John Hawkes in The Surrogate

John Hawkes has quickly became one of my favorite actors by giving my favorite supporting performances of the last two years. First he was the oddly intimidating Uncle Tear Drop in 2010’s Winter’s Bone, and last year he was the strangely charismatic cult leader in Martha Marcy May Marlene. Both of those films made their initial splashes at Sundance, and seeing as this year Hawkes returned to the festival, this time in a leading role, with the movie The Surrogate, I think there’s a good chance he could give my favorite performance of the year overall in 2012. That is, if reports of the film getting lengthy standing ovations and the glowing review of our own very helpful Allison Loring can be believed.

The thing that strikes me about Hawkes is the absolute authority he’s able to command his characters with. He’s a slight man, but he made me fear him completely as Tear Drop. He’s not a pretty man, but he sold me completely on the spell he had those girls under in Martha Marcy May Marlene. In The Surrogate he plays Mark O’Brien, a poet who suffers from Polio, which has left him with a severely curved spine. Hawkes gave a pretty lengthy interview about the movie to Vulture, and the most interesting bits of it, to me, were the parts where he talks about how taxing it was physically to bring this character to life. It sounds like we’re getting another Hawkes performance where he goes all in.

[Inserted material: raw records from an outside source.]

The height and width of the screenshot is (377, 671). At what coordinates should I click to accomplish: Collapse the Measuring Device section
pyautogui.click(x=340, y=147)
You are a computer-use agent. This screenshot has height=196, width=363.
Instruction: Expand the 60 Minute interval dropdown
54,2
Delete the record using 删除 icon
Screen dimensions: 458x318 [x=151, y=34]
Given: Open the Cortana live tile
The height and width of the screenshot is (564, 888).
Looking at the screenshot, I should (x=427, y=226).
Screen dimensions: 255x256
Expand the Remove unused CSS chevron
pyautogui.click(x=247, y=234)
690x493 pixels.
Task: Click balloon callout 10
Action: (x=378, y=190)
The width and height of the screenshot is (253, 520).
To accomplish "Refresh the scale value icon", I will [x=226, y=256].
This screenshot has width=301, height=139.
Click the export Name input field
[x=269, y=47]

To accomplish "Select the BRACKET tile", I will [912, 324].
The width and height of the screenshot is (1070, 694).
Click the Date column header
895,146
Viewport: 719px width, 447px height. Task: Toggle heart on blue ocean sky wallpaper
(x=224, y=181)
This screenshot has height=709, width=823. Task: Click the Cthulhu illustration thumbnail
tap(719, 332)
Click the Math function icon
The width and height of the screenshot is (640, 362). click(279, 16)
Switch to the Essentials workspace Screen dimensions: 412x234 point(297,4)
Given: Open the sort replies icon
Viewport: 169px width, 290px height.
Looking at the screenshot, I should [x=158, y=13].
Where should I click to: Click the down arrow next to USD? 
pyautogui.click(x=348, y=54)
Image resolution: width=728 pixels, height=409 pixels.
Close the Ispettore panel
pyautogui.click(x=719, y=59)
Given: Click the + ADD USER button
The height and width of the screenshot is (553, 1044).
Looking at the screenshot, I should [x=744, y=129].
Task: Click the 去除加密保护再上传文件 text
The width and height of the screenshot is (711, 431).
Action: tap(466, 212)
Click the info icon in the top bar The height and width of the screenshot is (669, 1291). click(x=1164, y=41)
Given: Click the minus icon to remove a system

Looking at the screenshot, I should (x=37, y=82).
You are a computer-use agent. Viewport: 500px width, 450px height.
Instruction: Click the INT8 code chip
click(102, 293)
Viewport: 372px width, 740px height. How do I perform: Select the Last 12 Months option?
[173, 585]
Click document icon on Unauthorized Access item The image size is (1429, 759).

When talking about meeting the film’s director, Ben Lewin, and deciding whether or not he should take this role, Hawkes said, “The first question I asked him when we sat down and met was, ‘Why not a disabled actor for this role? Have you searched for any disabled actors?’ And he assured me that he had… over the period of a couple of years, he put out feelers to disabled organizations and he’d met and read with several disabled actors; some of them he thought were terrific and he’d put in the movie, but none of them felt quite right for the character Mark O’Brien.”

So if you’re not going with a disabled actor, then how do you make an actor with a straight spine appear disabled? Apparently it was no easy task. Hawkes explains the challenge: “Mark’s spine was horribly curved. When you read the script, it says, ‘I haven’t seen my penis since I was 6 years old.’ And Helen Hunt as his therapist says into a tape recorder, ‘His spine is so horribly curved that I don’t know if intercourse is possible.’ You need to honor those things.” And honor those things he did, in true John Hawkes fashion, by getting a little crazy.

Hawkes goes on to describe his attempts at physical transformation by saying, “I invented, along with the lovely props people, something called the ‘torture ball,’ which was a soccer-sized piece of foam that I would lay onto the left side of my back in order to curve my spine. It turned out to not be very good for me and my chiropractor told me that my organs were migrating. I probably will carry some of that the rest of my life, but it’s obviously a minute amount of pain compared to what many disabled people face minute-to-minute.” Good lord, that sounds awful. If he’s to be believed, the man may have permanently injured himself in order to lend a role authenticity. We can at least repay his efforts by all going out and seeing this thing once Fox Searchlight gets it into theaters, don’t you think?